*Problem details*:
In the listing, change "Select" to "Choose" and leave every other word as it is. Omit the pictures from your version.

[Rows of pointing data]
________________
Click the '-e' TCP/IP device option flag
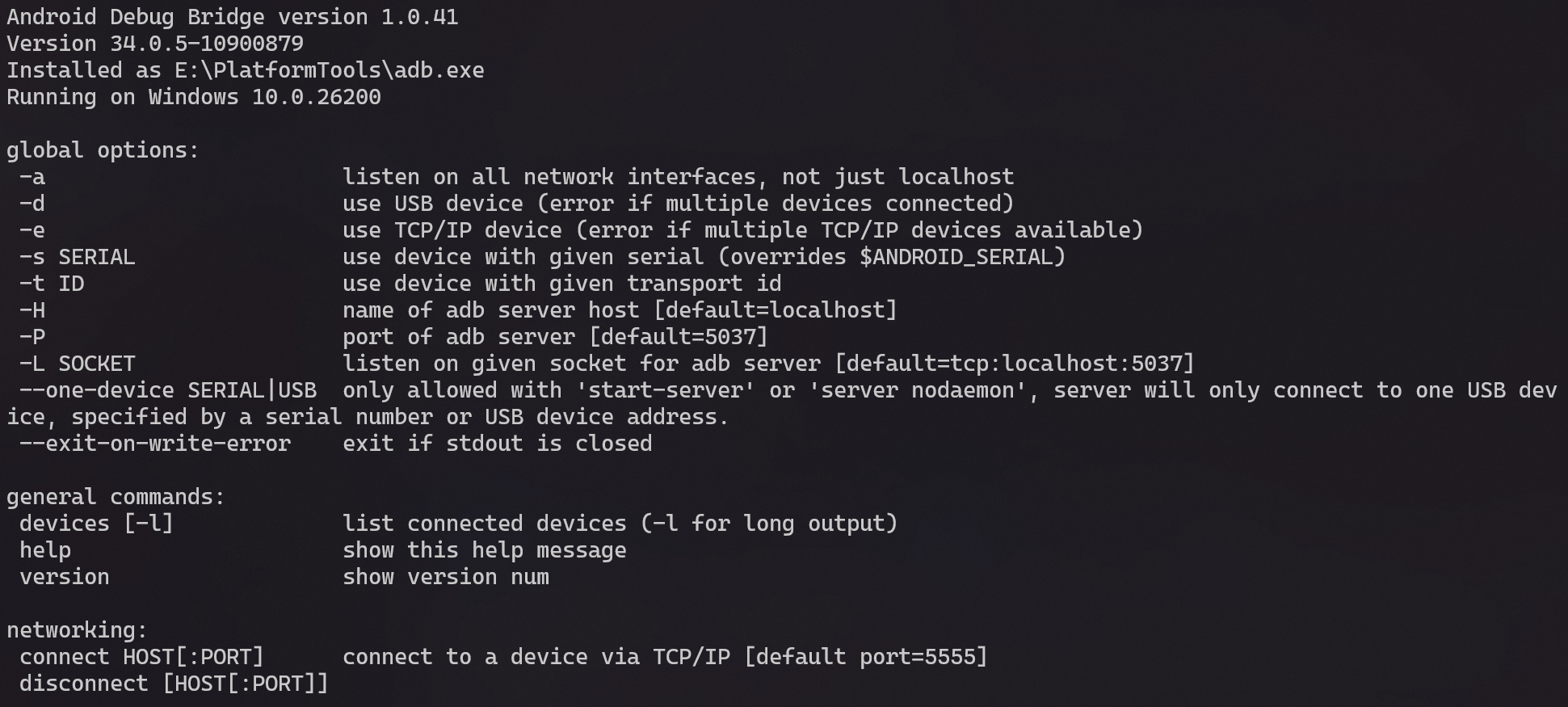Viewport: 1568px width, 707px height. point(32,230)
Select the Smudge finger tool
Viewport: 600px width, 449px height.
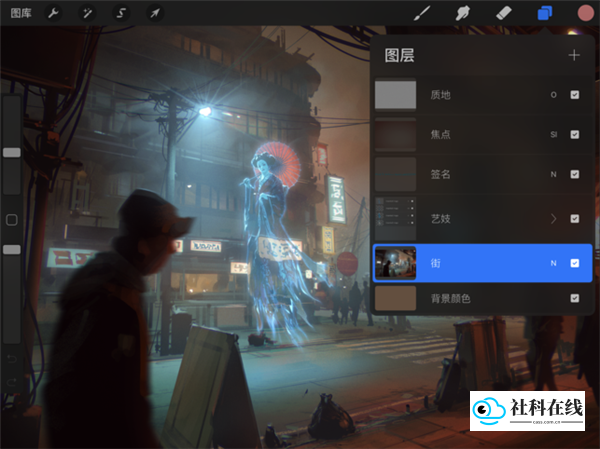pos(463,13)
________________
*Answer*:
Click the '-e' TCP/IP device option flag
Viewport: 1568px width, 707px height. point(32,230)
Choose the Smudge finger tool
Viewport: 600px width, 449px height.
pos(463,13)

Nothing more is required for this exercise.